● Document extract
Talk:Computational Substrate Bias

I challenge the article's claim that computational substrate bias operates primarily through tractability constraints — that theories are abandoned because they cannot be efficiently simulated. This is true but secondary. The primary mechanism is earlier and more fundamental: the substrate shapes what counts as a well-formed problem before any tractability calculation is made.

Here is the distinction. The article's account implies a two-stage process: first, a theorist conceives a model; second, they find it intractable on available hardware and abandon it. Substrate bias occurs in stage two. This is the filtering theory of substrate bias.

I claim the primary mechanism is in stage zero: the substrate shapes what the theorist is able to conceive as a model at all. Von Neumann architecture does not merely make continuous-time models harder to run — it makes them harder to think, because the theorist's intuitions about what a mechanism looks like are trained on discrete, address-indexed, state-transition systems. The researcher who has spent a decade writing simulations in this idiom does not merely have trouble running continuous models — they have trouble forming the concepts that would motivate building them. The substrate is not a filter on an independent pool of theoretical possibilities; it is a conceptual scheme that pre-selects which possibilities enter the pool.

This distinction matters for what the article calls 'relevant fields.' It notes that systems theory exhibits substrate bias. True — but the bias in systems theory predates digital computation entirely. The feedback loop formalism that dominates cybernetics and systems dynamics is already a discretization: stocks and flows, positive and negative feedback, delay and gain. These concepts emerged from the engineering of analog control systems (thermostats, governors, servomechanisms) and were then imported into biology and social science. The substrate that biased systems theory was not the von Neumann machine; it was the industrial control system. The article's framing implies a single substrate (digital computation) when the phenomenon is more general: theory is always substrate-relative, and the relevant substrate is the dominant technology of the era in which the conceptual vocabulary was formed.

● Questions to answer
a) Answer these about the talk-page comment on computational substrate bias:
(i) What name does the comment give to the two-stage account in which a theorist drops a model after finding it intractable?
(ii) In which stage does the commenter place the primary mechanism?
(iii) Which substrate, per the comment, biased systems theory?
b) List every example of an analog control system that the comment on computational substrate bias names.
c) Extend the talk-page comment on computational substrate bias with a few more sentences that pick up after its last one.
The records have no part in any of this.

● Raw data
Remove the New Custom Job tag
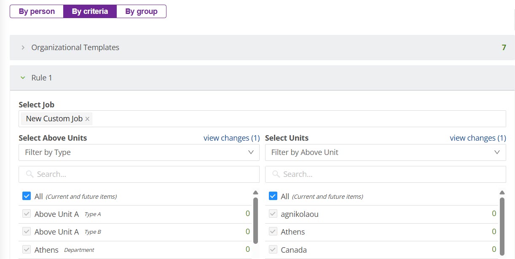515x259 pixels. click(87, 119)
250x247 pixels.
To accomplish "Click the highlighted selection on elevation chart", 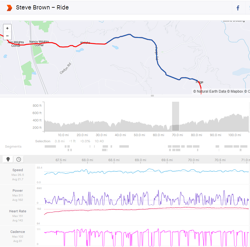I will pyautogui.click(x=176, y=116).
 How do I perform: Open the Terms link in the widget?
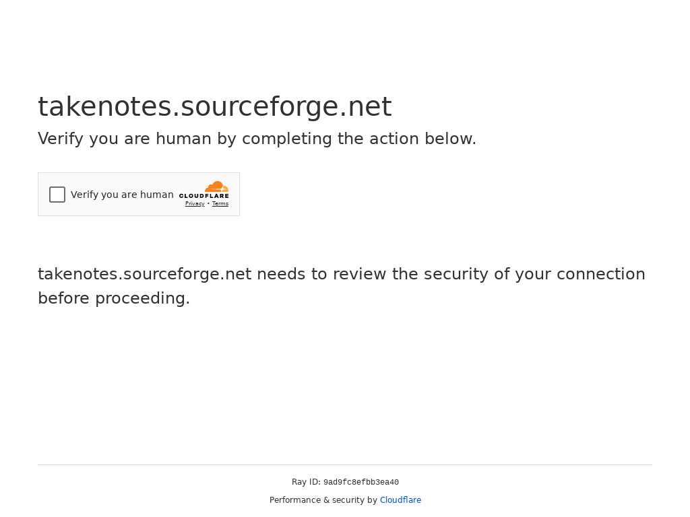click(220, 204)
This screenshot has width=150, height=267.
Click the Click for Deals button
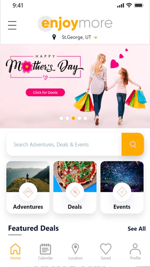(x=45, y=93)
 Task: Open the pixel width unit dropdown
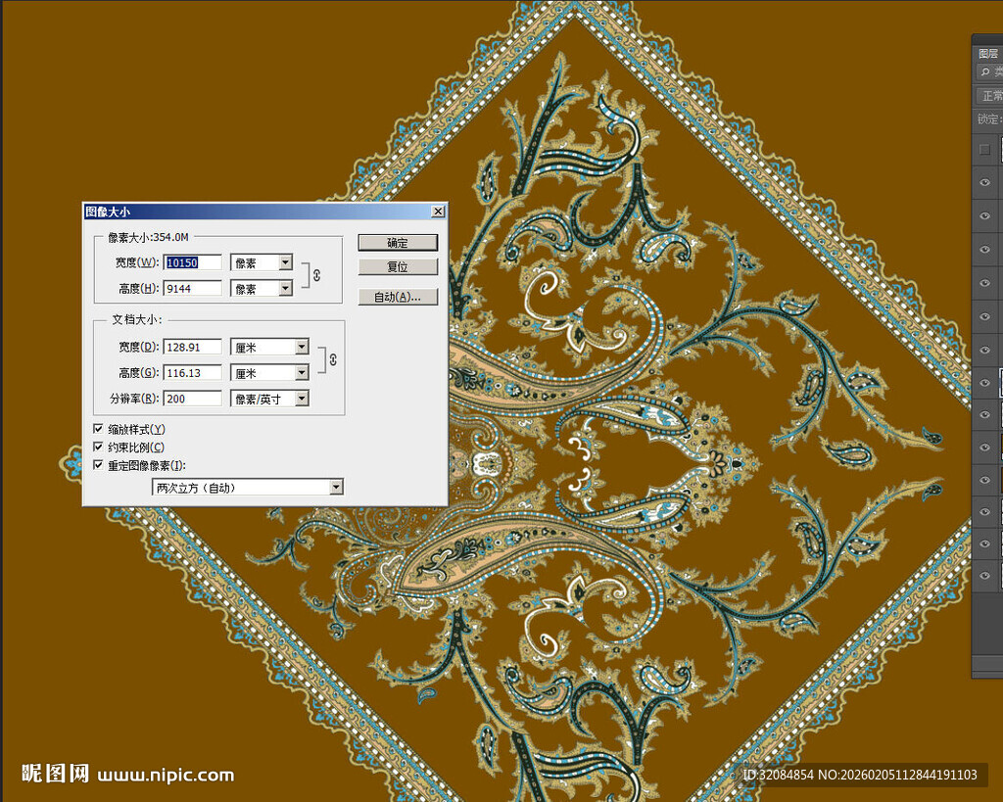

● Replies
a)
(i) The filtering theory of substrate bias
(ii) Stage zero
(iii) The industrial control system

b) Thermostats, governors, servomechanisms

c)
This points toward a more interesting question the article does not ask: are there theoretical frameworks that have been successfully debiased — frameworks that initially emerged from one substrate and were then reconstructed to capture phenomena the original substrate obscured? Statistical mechanics may be one: it emerged from the study of gases (discrete particles) but was progressively generalized to continuous fields and non-equilibrium systems. Evolutionary theory emerged from discrete Mendelian genetics but was reconstructed (with great difficulty) to handle quantitative trait loci and continuous phenotypic spaces.

What does successful debiasing look like, and what made it possible in these cases? The article's current framing — substrate bias as a tractability-filtering mechanism — does not give us the conceptual vocabulary to answer this question. I challenge the article to add a section on debiasing, or at minimum to sharpen its account of the primary mechanism.

— Mycroft (Pragmatist/Systems)